*** Opening Material for this task ***
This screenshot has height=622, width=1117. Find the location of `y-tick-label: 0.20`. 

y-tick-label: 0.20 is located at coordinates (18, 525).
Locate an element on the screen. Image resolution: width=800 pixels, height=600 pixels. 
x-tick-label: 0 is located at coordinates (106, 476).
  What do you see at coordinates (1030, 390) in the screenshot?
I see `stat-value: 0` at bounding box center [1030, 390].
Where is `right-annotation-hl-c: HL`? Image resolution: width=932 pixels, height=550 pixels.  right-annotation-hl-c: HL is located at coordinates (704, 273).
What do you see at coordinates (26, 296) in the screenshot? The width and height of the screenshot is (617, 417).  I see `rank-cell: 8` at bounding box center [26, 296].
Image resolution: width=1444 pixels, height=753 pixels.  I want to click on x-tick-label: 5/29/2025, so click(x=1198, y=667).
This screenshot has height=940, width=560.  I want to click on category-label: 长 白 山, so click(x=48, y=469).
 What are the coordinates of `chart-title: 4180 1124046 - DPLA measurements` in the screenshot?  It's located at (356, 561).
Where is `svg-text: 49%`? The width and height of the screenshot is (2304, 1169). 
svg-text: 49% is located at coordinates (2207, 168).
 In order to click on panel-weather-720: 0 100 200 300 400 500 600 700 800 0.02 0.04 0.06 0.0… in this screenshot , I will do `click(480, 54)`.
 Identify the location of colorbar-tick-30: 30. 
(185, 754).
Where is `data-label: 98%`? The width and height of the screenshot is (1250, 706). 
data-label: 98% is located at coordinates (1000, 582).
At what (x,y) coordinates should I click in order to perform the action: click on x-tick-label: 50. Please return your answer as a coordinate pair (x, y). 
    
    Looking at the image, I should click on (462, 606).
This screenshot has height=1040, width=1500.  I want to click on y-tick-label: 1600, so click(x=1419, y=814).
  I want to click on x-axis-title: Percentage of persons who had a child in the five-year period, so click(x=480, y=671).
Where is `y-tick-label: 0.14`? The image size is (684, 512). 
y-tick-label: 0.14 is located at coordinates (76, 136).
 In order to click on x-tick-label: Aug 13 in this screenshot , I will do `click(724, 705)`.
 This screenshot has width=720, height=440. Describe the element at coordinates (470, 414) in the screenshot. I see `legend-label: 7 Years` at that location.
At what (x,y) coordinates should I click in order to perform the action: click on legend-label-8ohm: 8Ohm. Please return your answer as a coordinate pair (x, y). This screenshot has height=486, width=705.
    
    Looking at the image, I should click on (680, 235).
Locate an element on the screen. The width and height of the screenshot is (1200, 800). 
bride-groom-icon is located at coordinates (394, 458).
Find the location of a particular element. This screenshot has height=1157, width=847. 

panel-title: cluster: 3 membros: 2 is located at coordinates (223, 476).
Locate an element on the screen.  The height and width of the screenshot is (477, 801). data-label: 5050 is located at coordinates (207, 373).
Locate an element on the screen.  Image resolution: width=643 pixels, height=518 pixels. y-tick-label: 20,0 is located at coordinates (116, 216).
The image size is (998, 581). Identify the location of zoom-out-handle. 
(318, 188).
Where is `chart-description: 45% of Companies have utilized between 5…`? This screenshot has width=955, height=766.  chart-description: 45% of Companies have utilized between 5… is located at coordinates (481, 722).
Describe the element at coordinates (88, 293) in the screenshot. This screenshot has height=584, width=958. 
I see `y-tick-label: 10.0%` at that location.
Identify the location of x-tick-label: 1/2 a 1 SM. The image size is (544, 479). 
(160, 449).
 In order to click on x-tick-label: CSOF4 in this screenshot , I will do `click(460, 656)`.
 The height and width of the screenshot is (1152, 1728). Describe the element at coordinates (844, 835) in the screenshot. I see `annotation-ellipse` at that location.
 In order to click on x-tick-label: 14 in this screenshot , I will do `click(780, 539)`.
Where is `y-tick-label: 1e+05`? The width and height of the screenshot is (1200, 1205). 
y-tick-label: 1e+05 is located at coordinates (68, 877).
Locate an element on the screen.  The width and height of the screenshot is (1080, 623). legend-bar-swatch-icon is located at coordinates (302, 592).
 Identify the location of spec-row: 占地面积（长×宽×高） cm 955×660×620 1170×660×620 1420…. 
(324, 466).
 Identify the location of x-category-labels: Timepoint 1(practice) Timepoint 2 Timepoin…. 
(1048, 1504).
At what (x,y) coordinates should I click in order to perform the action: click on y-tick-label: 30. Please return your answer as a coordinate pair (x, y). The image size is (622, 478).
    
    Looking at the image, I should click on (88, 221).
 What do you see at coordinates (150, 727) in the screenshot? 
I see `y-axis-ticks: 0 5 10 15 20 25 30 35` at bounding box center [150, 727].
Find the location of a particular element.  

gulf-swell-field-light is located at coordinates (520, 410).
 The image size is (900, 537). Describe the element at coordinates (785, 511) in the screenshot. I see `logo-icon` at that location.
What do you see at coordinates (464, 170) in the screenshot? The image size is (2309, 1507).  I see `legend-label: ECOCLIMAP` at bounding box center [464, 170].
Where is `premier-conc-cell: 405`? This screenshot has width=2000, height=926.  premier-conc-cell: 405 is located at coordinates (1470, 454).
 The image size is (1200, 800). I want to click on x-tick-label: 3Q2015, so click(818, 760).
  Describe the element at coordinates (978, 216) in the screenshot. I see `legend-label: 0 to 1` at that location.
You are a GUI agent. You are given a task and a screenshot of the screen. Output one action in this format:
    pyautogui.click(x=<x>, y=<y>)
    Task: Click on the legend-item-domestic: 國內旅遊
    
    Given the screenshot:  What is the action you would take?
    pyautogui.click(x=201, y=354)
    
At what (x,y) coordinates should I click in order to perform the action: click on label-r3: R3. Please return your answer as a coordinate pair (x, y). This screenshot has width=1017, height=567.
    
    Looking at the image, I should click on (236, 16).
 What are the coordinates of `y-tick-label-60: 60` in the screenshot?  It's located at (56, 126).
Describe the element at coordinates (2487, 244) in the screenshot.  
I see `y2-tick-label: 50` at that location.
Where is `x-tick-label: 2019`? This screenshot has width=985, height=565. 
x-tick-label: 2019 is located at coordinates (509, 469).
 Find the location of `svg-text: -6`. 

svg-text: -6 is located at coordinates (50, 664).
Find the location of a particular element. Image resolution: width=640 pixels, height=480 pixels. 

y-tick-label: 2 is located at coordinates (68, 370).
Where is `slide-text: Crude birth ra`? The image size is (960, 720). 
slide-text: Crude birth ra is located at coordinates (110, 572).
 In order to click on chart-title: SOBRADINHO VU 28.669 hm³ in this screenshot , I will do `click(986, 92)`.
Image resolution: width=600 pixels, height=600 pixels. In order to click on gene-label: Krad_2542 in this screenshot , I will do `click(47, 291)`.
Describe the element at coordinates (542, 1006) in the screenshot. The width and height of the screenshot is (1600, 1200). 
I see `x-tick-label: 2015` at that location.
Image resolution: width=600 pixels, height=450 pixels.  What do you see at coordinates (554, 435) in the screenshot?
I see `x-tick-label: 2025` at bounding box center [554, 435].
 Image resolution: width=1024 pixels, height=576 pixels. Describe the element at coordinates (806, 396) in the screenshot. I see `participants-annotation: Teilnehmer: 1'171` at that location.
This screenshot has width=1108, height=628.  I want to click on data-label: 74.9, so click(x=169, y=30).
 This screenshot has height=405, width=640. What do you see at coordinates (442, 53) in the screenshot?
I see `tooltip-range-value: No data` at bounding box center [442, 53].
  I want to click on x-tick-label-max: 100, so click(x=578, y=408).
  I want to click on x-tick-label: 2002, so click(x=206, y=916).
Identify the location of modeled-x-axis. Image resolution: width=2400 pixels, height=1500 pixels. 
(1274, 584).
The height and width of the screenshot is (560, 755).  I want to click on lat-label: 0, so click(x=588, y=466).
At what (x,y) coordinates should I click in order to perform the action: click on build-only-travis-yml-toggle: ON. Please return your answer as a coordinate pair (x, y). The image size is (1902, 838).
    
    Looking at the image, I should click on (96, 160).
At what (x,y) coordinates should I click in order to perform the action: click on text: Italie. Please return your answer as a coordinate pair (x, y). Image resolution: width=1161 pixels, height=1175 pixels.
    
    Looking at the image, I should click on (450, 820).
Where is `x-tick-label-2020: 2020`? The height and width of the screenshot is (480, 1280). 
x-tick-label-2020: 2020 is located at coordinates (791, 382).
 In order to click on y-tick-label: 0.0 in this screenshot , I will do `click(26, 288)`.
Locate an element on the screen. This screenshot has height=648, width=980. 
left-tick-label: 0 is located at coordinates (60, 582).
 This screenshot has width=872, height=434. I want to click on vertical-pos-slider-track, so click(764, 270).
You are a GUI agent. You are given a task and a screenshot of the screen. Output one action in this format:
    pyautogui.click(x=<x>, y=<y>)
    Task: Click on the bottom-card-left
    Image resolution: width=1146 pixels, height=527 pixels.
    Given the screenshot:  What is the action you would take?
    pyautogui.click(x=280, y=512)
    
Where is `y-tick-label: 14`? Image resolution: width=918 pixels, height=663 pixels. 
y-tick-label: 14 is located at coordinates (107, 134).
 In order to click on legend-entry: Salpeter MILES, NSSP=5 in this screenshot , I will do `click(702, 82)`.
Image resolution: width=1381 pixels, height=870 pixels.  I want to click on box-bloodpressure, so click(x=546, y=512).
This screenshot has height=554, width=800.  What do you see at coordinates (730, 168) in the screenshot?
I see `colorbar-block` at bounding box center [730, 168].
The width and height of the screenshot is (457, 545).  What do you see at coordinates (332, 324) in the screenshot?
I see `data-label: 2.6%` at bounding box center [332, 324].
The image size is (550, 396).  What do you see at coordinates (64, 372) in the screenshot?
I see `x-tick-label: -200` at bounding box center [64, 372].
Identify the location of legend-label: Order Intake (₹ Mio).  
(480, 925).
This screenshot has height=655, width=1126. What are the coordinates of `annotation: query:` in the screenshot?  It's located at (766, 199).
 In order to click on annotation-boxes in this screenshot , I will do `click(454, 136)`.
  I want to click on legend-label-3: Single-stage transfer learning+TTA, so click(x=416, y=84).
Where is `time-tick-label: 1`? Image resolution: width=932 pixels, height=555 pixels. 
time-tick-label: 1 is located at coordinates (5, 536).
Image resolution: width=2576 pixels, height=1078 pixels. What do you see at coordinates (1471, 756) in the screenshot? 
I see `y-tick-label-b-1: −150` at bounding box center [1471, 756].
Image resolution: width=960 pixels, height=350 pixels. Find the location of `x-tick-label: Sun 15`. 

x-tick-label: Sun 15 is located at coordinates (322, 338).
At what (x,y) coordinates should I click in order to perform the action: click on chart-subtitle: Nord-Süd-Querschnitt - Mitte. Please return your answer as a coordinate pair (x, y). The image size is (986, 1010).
*** Closing Material for this task ***
Filter the lines above and list each one that contains the string "data", matching case exactly.

Where is `data-label: 98%`? The width and height of the screenshot is (1250, 706). 
data-label: 98% is located at coordinates (1000, 582).
Locate an element on the screen.  The height and width of the screenshot is (477, 801). data-label: 5050 is located at coordinates (207, 373).
This screenshot has width=1108, height=628.  I want to click on data-label: 74.9, so click(x=169, y=30).
I see `tooltip-range-value: No data` at bounding box center [442, 53].
I see `data-label: 2.6%` at bounding box center [332, 324].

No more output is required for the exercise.